TASK: Duplicate the data from the line that contains "The height and" through the line that contains "pyautogui.click(x=1012, y=629)", including both of those lines. Leave the pictures out.
** START OF MATERIAL **
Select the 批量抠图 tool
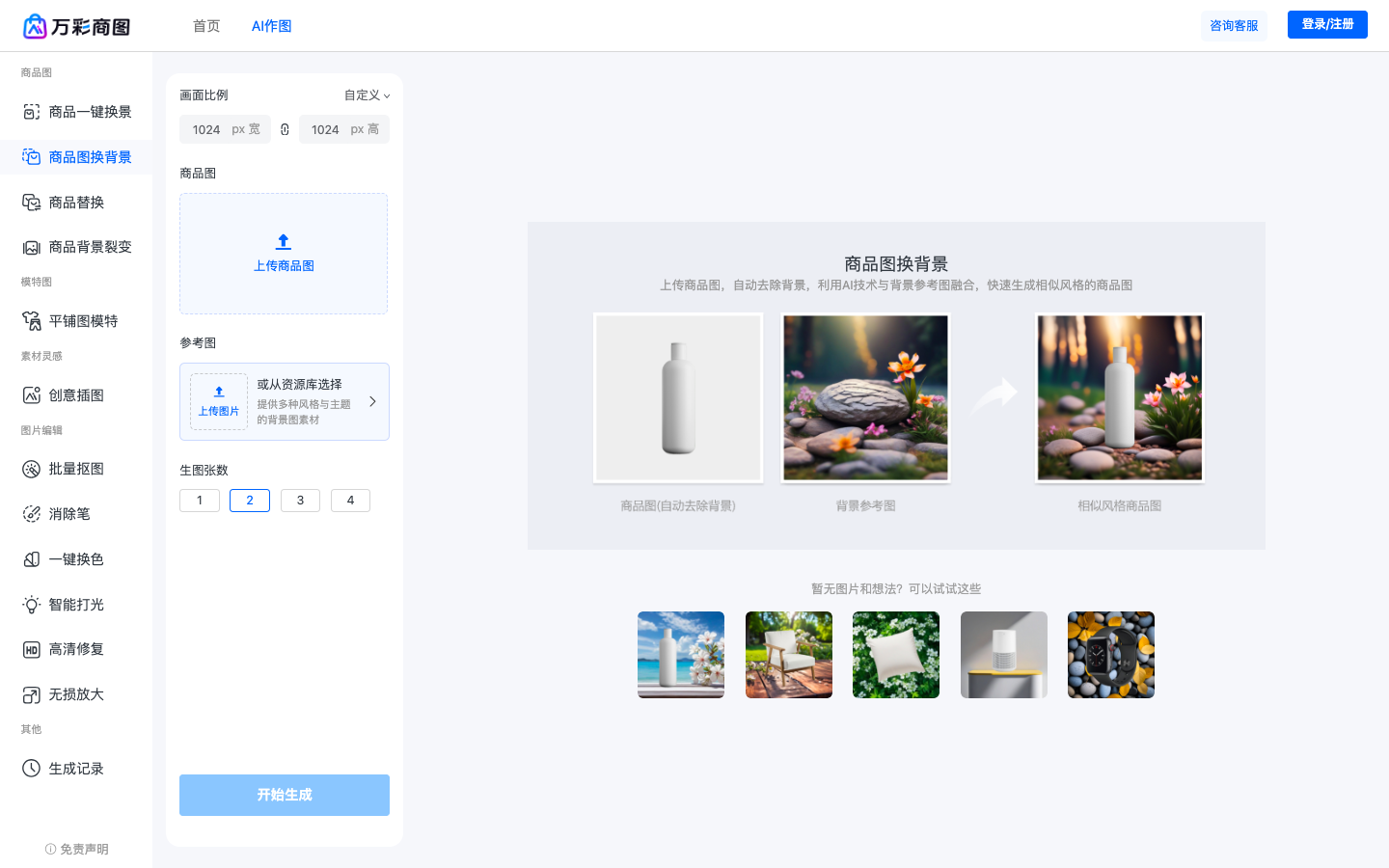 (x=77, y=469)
** END OF MATERIAL **
** START OF MATERIAL **
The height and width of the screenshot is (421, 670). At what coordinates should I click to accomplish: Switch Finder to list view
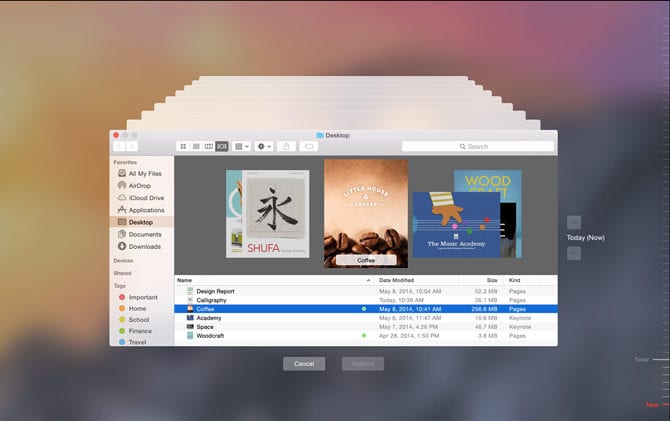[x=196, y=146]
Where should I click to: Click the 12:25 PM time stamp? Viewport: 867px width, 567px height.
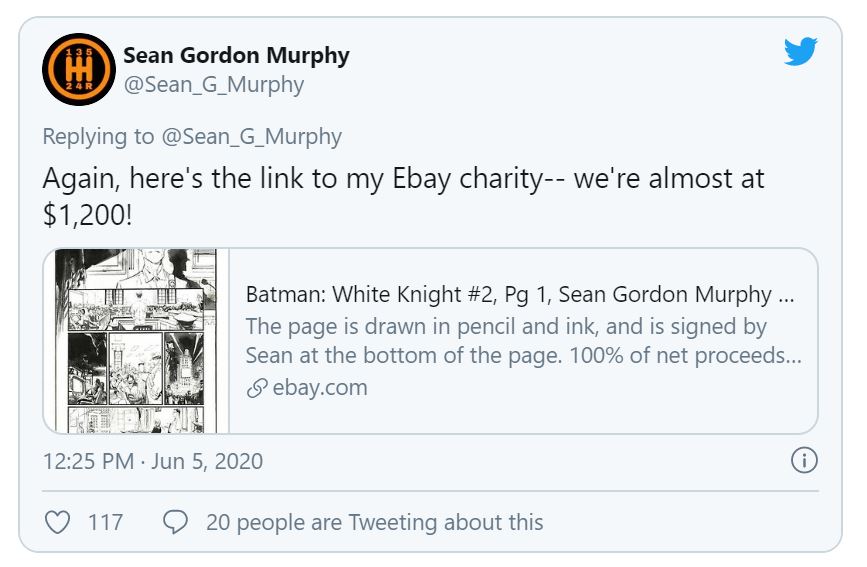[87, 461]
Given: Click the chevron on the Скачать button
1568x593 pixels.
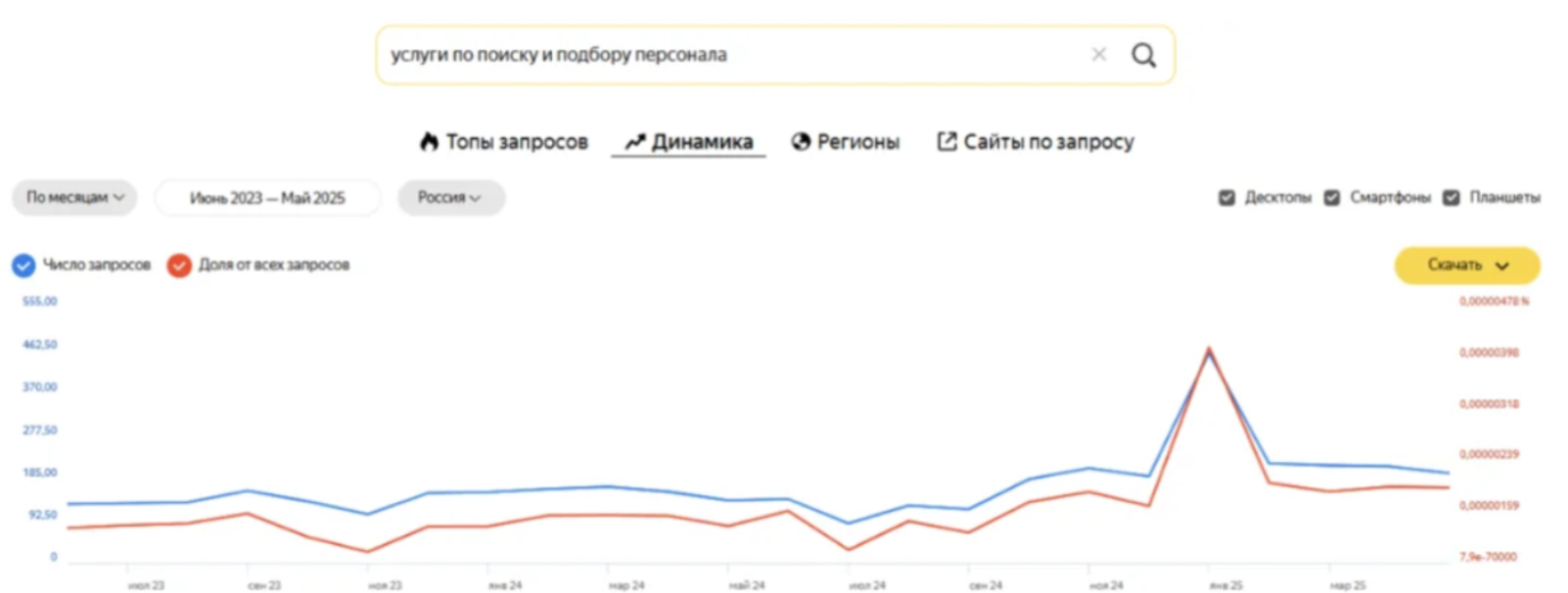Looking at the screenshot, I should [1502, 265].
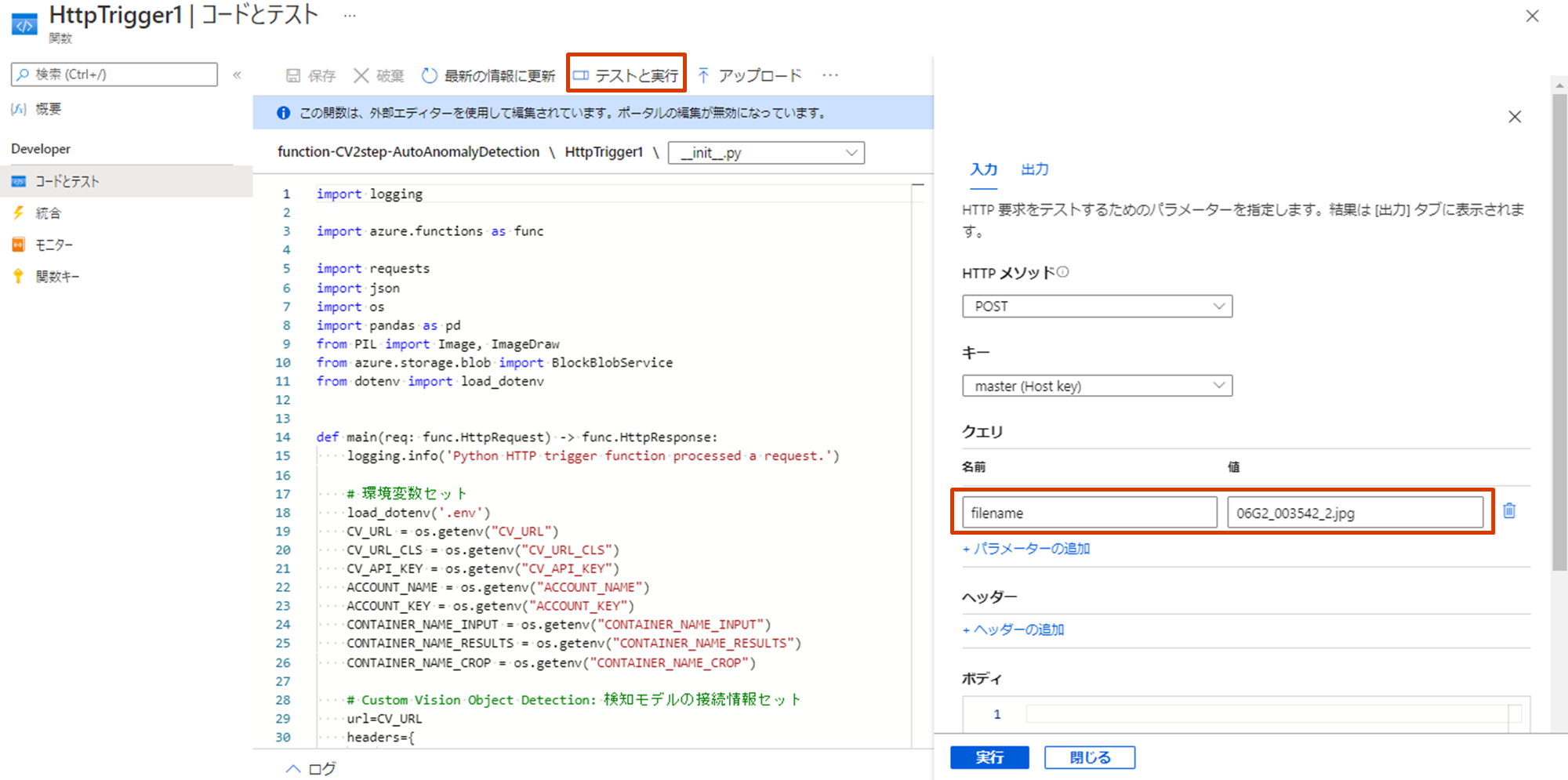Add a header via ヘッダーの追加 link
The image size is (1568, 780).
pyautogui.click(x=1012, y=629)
** END OF MATERIAL **
FINAL RESULT:
The height and width of the screenshot is (421, 670). At what coordinates should I click to accomplish: Switch Finder to list view
[x=196, y=146]
Where should I click to: Click the 12:25 PM time stamp? Viewport: 867px width, 567px height.
[87, 461]
Given: Click the chevron on the Скачать button
1568x593 pixels.
Looking at the screenshot, I should [1502, 265].
Add a header via ヘッダーの追加 link
The image size is (1568, 780).
pyautogui.click(x=1012, y=629)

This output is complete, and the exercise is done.